BRIEF DESCRIPTION OF THE DRAWINGS
[0009] FIGS. 1A-1B are diagrams of exemplary operational systems
for which aerial vehicle launch and land site selection may be
implemented, in accordance with one or more embodiments;
[0010] FIG. 2A is a simplified block diagram of an exemplary
computing system forming part of the systems of FIGS. 1A-2, in
accordance with one or more embodiments;
[0011] FIG. 2B is a simplified block diagram of an exemplary
distributed computing system for implementing aerial vehicle launch
and land site selection, in accordance with one or more
embodiments;
[0012] FIGS. 3A-3B are flow diagrams illustrating exemplary methods
for aerial vehicle launch and land site selection, in accordance
with one or more embodiments; and
[0013] FIGS. 4A-4C are exemplary efficiency benefit maps resulting
from aerial vehicle launch and land site selection, in accordance
with one or more embodiments.
[0014] The figures depict various example embodiments of the
present disclosure for purposes of illustration only. One of
ordinary skill in the art will readily recognize from the following
discussion that other example embodiments based on alternative
structures and methods may be implemented without departing from
the principles of this disclosure, and which are encompassed within
the scope of this disclosure.
DETAILED DESCRIPTION
[0015] The Figures and the following description describe certain
embodiments by way of illustration only. One of ordinary skill in
the art will readily recognize from the following description that
alternative embodiments of the structures and methods illustrated
herein may be employed without departing from the principles
described herein. Reference will now be made in detail to several
embodiments, examples of which are illustrated in the accompanying
figures.
[0016] The above and other needs are met by the disclosed methods,
a non-transitory computer-readable storage medium storing
executable code, and systems for managing nighttime power for
solar-powered vehicles. The terms "aerial vehicle" and "aircraft"

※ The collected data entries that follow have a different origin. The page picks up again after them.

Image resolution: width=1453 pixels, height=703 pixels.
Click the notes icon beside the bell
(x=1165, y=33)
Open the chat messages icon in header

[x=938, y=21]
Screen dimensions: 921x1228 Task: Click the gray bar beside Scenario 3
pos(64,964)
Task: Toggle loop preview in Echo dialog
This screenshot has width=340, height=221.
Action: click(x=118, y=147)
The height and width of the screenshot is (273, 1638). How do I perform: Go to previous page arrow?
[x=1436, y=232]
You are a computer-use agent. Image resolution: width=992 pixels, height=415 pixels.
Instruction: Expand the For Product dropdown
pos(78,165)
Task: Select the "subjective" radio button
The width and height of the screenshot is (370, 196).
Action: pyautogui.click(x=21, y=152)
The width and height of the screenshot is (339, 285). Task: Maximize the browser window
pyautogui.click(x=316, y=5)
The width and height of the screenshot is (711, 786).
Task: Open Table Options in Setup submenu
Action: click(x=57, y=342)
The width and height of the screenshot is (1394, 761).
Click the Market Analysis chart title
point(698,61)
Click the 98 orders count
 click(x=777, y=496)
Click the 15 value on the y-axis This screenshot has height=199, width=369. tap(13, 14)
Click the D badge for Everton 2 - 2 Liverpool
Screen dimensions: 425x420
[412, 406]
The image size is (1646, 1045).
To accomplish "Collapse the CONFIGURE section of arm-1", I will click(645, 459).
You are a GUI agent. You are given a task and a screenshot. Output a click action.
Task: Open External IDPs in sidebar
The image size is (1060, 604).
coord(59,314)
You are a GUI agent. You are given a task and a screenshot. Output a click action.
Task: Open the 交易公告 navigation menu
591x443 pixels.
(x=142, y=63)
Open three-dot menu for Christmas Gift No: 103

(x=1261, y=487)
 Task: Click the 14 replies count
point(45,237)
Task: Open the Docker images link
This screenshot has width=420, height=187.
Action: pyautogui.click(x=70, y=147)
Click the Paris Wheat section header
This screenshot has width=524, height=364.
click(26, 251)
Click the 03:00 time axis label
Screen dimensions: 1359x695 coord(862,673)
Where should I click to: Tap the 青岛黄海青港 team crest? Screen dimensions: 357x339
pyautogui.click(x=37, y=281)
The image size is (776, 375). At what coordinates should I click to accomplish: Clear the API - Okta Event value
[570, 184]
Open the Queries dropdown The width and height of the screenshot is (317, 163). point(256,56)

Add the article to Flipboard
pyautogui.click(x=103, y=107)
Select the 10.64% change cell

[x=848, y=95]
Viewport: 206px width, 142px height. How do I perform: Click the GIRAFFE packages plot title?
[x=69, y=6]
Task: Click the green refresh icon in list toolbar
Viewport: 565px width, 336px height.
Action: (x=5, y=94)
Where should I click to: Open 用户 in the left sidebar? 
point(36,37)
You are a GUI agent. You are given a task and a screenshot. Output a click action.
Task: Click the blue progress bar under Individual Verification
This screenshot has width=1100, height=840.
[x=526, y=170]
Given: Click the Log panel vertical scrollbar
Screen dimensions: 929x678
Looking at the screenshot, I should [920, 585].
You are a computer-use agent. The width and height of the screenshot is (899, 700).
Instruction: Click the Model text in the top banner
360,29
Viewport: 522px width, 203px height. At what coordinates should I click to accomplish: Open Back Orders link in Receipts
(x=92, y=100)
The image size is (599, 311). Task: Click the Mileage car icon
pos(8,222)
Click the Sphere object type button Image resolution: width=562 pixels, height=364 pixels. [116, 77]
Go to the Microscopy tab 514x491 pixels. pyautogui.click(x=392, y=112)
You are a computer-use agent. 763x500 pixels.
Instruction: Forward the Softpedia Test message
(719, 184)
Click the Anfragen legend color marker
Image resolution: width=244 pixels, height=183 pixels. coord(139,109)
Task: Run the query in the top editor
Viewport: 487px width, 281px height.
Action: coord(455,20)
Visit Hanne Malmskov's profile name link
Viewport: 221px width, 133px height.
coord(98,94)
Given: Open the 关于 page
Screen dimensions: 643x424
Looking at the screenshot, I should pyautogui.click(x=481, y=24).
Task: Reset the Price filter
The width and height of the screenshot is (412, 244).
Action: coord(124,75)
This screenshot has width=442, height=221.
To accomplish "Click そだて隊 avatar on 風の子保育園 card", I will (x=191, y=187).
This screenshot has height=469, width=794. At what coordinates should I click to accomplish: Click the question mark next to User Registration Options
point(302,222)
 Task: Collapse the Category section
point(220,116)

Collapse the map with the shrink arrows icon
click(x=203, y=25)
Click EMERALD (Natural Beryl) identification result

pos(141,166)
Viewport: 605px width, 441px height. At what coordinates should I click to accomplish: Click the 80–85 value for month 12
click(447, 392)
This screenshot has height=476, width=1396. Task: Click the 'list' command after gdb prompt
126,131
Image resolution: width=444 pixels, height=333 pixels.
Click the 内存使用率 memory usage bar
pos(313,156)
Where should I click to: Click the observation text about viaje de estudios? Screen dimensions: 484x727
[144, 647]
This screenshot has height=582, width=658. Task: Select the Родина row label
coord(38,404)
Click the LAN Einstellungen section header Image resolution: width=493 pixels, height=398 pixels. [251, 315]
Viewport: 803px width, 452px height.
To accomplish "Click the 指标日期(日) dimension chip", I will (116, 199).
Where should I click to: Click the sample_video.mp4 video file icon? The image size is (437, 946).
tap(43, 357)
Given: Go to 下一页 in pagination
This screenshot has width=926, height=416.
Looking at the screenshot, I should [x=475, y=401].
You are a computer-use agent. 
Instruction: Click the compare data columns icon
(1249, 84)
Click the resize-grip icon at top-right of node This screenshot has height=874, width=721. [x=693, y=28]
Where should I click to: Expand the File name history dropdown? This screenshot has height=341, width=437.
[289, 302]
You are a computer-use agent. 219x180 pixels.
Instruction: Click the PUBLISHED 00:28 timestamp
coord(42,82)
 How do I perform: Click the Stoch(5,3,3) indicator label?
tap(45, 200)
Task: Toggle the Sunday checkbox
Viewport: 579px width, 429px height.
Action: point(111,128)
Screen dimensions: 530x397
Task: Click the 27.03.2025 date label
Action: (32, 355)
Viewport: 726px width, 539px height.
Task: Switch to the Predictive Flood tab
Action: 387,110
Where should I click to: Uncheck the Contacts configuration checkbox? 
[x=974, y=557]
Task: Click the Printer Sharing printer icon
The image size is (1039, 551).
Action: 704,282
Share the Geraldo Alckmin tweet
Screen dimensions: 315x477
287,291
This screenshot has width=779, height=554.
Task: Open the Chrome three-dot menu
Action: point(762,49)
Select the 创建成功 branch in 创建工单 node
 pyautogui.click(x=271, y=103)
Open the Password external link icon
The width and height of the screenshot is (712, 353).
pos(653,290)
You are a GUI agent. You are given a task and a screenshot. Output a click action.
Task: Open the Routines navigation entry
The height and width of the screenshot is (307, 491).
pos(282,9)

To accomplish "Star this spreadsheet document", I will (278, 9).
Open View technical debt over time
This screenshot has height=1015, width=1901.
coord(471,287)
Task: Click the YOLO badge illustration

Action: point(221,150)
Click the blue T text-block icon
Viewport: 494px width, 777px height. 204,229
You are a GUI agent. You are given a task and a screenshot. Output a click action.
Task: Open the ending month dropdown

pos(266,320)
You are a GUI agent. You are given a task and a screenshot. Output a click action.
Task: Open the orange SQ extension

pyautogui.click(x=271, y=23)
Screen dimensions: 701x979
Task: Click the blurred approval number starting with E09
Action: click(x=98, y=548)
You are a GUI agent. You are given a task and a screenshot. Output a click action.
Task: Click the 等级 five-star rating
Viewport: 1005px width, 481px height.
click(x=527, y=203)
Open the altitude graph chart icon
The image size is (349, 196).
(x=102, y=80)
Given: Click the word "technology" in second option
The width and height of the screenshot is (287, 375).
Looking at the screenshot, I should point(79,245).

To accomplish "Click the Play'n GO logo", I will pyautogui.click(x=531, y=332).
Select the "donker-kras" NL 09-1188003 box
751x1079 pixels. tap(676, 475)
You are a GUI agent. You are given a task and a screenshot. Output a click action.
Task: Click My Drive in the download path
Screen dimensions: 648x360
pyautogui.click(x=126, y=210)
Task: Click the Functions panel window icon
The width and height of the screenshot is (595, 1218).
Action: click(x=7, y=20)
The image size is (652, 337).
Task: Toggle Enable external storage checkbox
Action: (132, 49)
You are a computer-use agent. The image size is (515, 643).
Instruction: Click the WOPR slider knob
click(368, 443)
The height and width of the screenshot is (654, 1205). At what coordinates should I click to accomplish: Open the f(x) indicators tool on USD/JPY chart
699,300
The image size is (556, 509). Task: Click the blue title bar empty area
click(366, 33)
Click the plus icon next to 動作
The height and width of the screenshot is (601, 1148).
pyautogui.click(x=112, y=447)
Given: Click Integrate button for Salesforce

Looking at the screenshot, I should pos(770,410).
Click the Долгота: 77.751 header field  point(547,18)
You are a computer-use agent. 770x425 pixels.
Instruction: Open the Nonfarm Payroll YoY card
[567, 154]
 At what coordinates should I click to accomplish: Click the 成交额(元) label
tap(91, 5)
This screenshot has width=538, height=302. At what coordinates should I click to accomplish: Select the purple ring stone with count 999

are used interchangeably herein to refer to any type of vehicle
capable of aerial movement, including, without limitation, High
Altitude Platforms (HAPs), High Altitude Long Endurance (HALE)
aircraft, unmanned aerial vehicles (UAVs), passive lighter than air
vehicles (e.g., floating stratospheric balloons, other floating or
wind-driving vehicles), powered lighter than air vehicles (e.g.,
balloons and airships with some propulsion capabilities),
fixed-wing vehicles (e.g., drones, rigid kites, gliders), various
types of satellites, and other high altitude aerial vehicles.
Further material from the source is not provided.